Much of the existing academic literature on this particular topic has been on transgender women, and the social and cultural parallels drawn to cisgender females. However, a specific case study from 2013 detailed the experiences of an adolescent transgender male who suffered from anorexia nervosa. After his diagnosis, he admitted that he had engaged in restrictive habits to get rid of the feminine features that he disliked on his own body.
Immense body dissatisfaction does not have to be associated with a desire for thinness to manifest in disordered eating patterns. When individuals feel that their own body is foreign to them, they may resort to the most accessible way of modifying their body shape. Those who have yet to undergo hormone therapy or gender reassignment surgery find that their bodies are the primary source of their suffering, and that the misalignment of their sex and gender identity causes them significant distress.
We need to reject false narratives, and we need to tell the whole story. Recognize that maladaptive behaviours don’t discriminate, that anyone can fall victim to them, and that there is nothing poetic or brilliant about eating disorders. Depicting them as such is unethical.
Pervasive shame can result in a fear of stigmatization, preventing bulimia nervosa and binge-eating sufferers from seeking help at all. Anorexia nervosa must be removed from romantic, sexualized contexts to begin deconstructing the hierarchy, and for all eating disorders to be seen as devastating as they are. Currently, these illnesses are organized in a way that is destructive to patient recovery.
Kaplan explains that it’s important to ask about the agenda of media productions for eating disorders. “Is it to portray information accurately or is it to be sensationalistic or to attract attention? That’s two different agendas there,” he says. “It’s more often the latter than the former and it’s a problem because misinformation is portrayed and talked about, then there is often a glamorization and it’s often described as having an achievement.”
Eating disorders are complicated amalgamations of cultural, environmental, and biological factors. “If it was just an issue of being affected by the culture, you’d have way more people than just one per cent of the adult female population evidencing the disorder,” explains Kaplan.
While it may not cause dramatic increases in prevalence rates, communicating the right information is still vital. Poor representation only robs marginalized groups of the attention and resources they need, and glamorization is offensive to the truth of mental health struggles.
We’ve had a long history of getting it all wrong. But that doesn’t mean disordered eating is impossible to talk about. Narratives need be to rid of conditions marking who can or can’t be afflicted by eating disorders. People of colour suffer from eating disorders, and so do men, members of the LGBTQ+ community, and people of all socioeconomic classes and ages.
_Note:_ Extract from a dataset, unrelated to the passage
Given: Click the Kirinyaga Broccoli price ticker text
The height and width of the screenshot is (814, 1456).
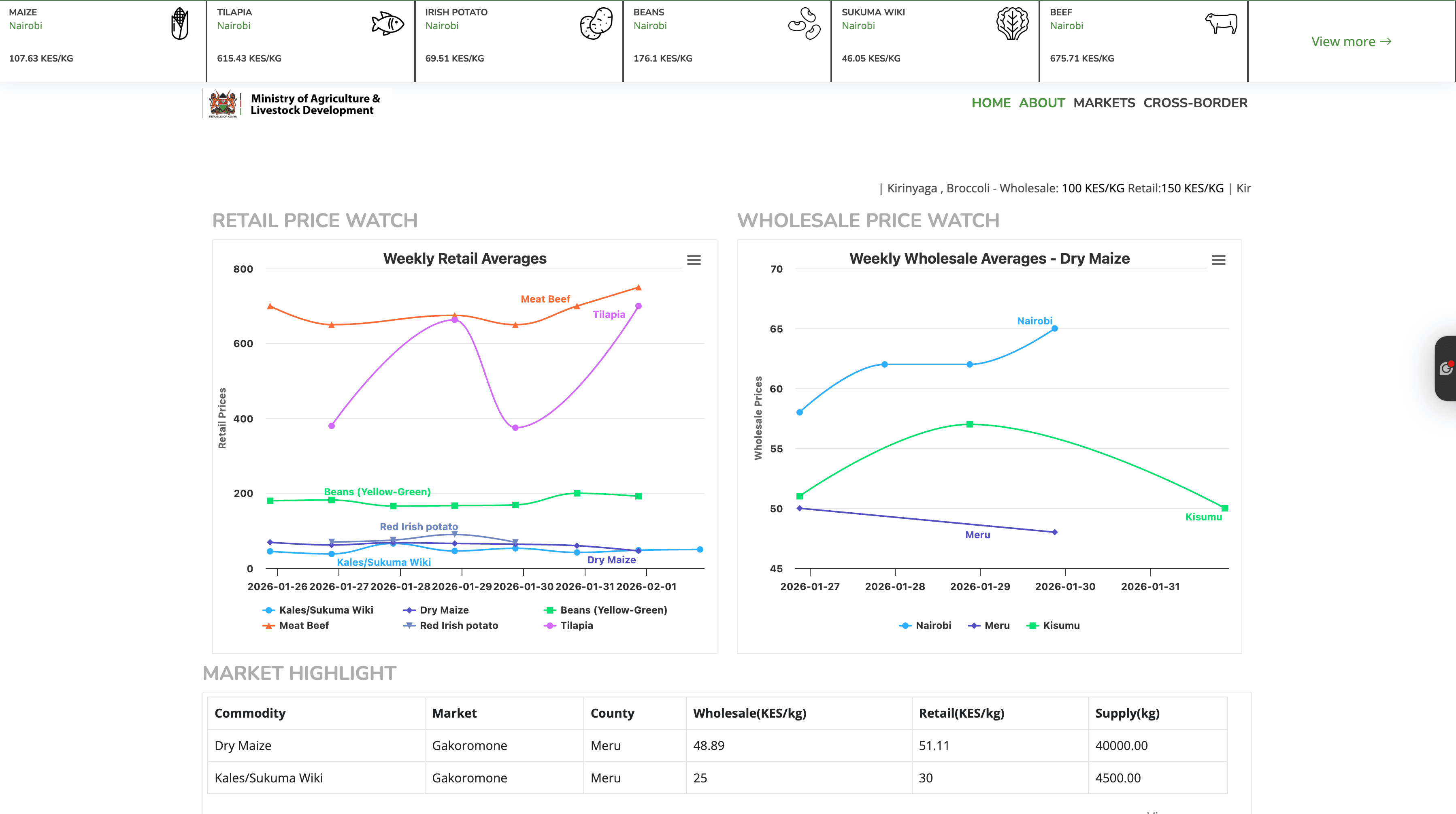Looking at the screenshot, I should point(1062,188).
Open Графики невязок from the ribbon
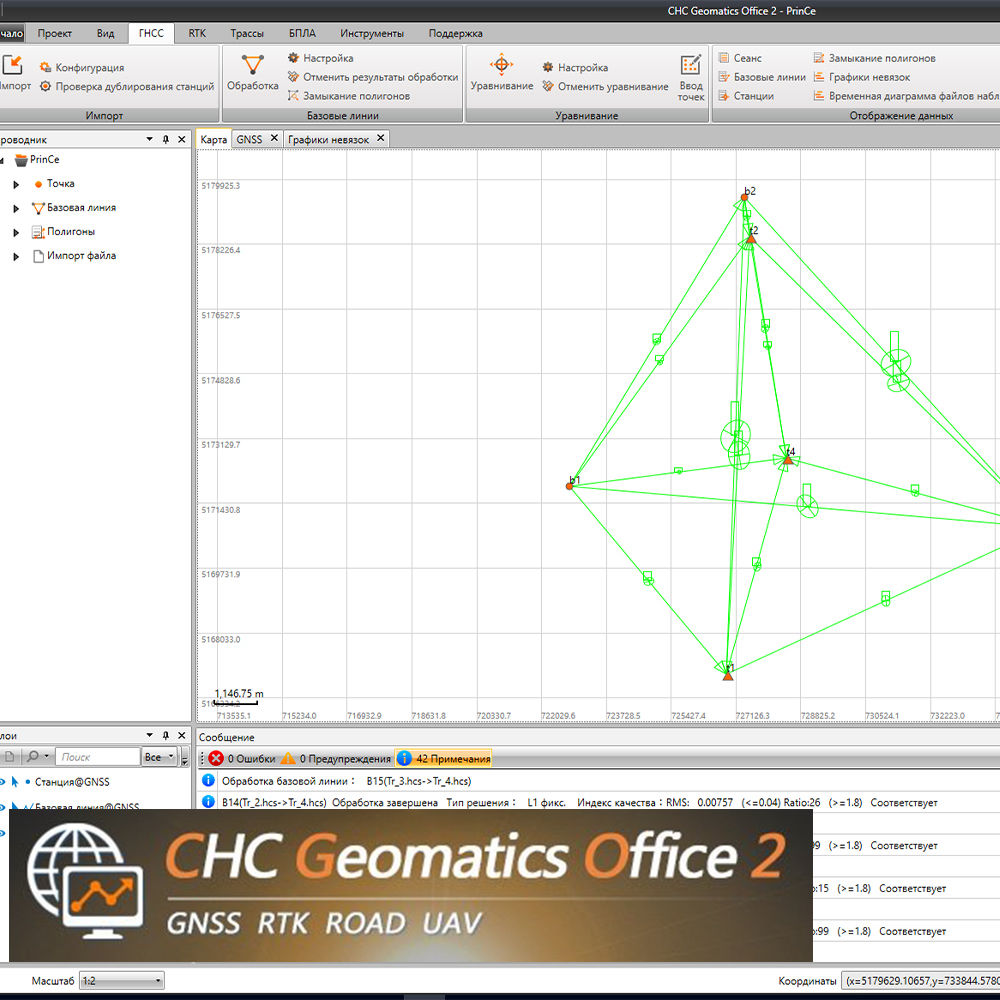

Hollywood can’t, and shouldn’t be the only setting where conversations about disordered eating take place. As for where discussions on the U of T campus are occurring, Kaplan comments, “I think if it comes from anywhere, it’s often the student body who initiates it. Should the faculty be more aware of it? Absolutely.” Kaplan believes material on disordered eating “should be part of a course in health regardless of what faculty that happens to be in, whether it’s kinesiology, whether it’s medicine, whether it’s psychology… I think there needs to be an increased awareness of these conditions.”
Students and storytellers have the responsibility to search for the right language to discuss this illness, without contributing to the culture that perpetuates it.